To prevent host header poisoning, API servers validate the host header against an allowed list.

By default, the ALLOWED_HOSTS includes:

  • EXTERNAL_WEB_SERVER_URL for the external load balancer (and for situations there is a proxy in front of the application)
  • DATAROBOT_PUBLIC_LB for the global.domain chart values setting for the application hostname when accessed via Ingress.
  • DATAROBOT_INTERNAL_LB for the service hostname within the Kubernetes cluster (e.g. datarobot-nginx) used by internal services.
  • CUSTOM_MODEL_WEB_SERVER_URL for a configurable hostname used by Custom Models for connecting to the API server

If necessary, the ALLOWED_HOSTS setting can be configured in chart values, using a comma-delimited string of hostnames:

core:
  config_env_vars:
    ALLOWED_HOSTS: "datarobot-nginx,datarobot.example.com" 

Although not recommended, to disable host header protection:

core:
  config_env_vars:
    ALLOWED_HOSTS: "*" 

Integrating with customer HTTP proxy

It may be required to use a HTTP proxy for providing cluster access to specific resources over the internet or within the corporate network. To accomplish this, customers may have a HTTP proxy such as Squid proxy configured to route cluster traffic.

Please note that this configuration requires a lot of customization and maintenance to keep up-to-date with upgrades of DataRobot or to reflect changes to your internal infrastructure.

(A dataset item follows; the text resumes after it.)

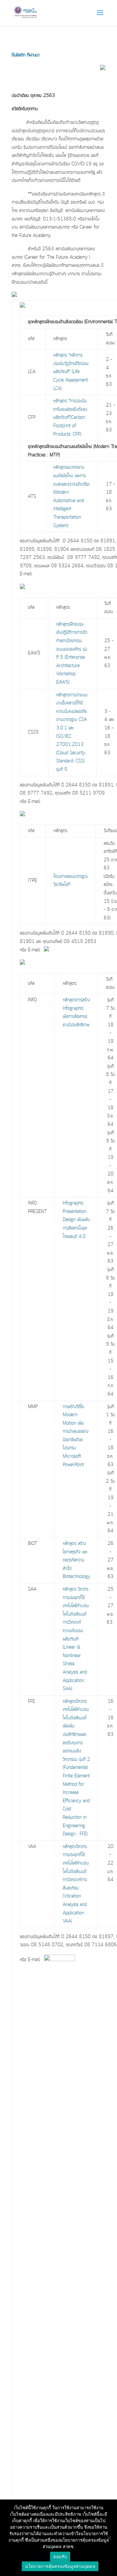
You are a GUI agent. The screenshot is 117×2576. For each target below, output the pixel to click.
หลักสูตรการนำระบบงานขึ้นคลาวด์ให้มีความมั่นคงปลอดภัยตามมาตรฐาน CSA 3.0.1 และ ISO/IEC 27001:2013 (71, 720)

To achieve this, network traffic from application services needs to be routed to the proxy, but ensuring that internal traffic to services within the cluster remains internal and skips the proxy. The following environment variables can be configured globally for all containers:

  • HTTP_PROXY for proxying HTTP traffic within the cluster through an external proxy
  • HTTPS_PROXY for proxying HTTPS traffic within the cluster through an external proxy
  • NO_PROXY for excluding certain hostnames from routing through the proxy. This should be a comma-separated list of hostnames.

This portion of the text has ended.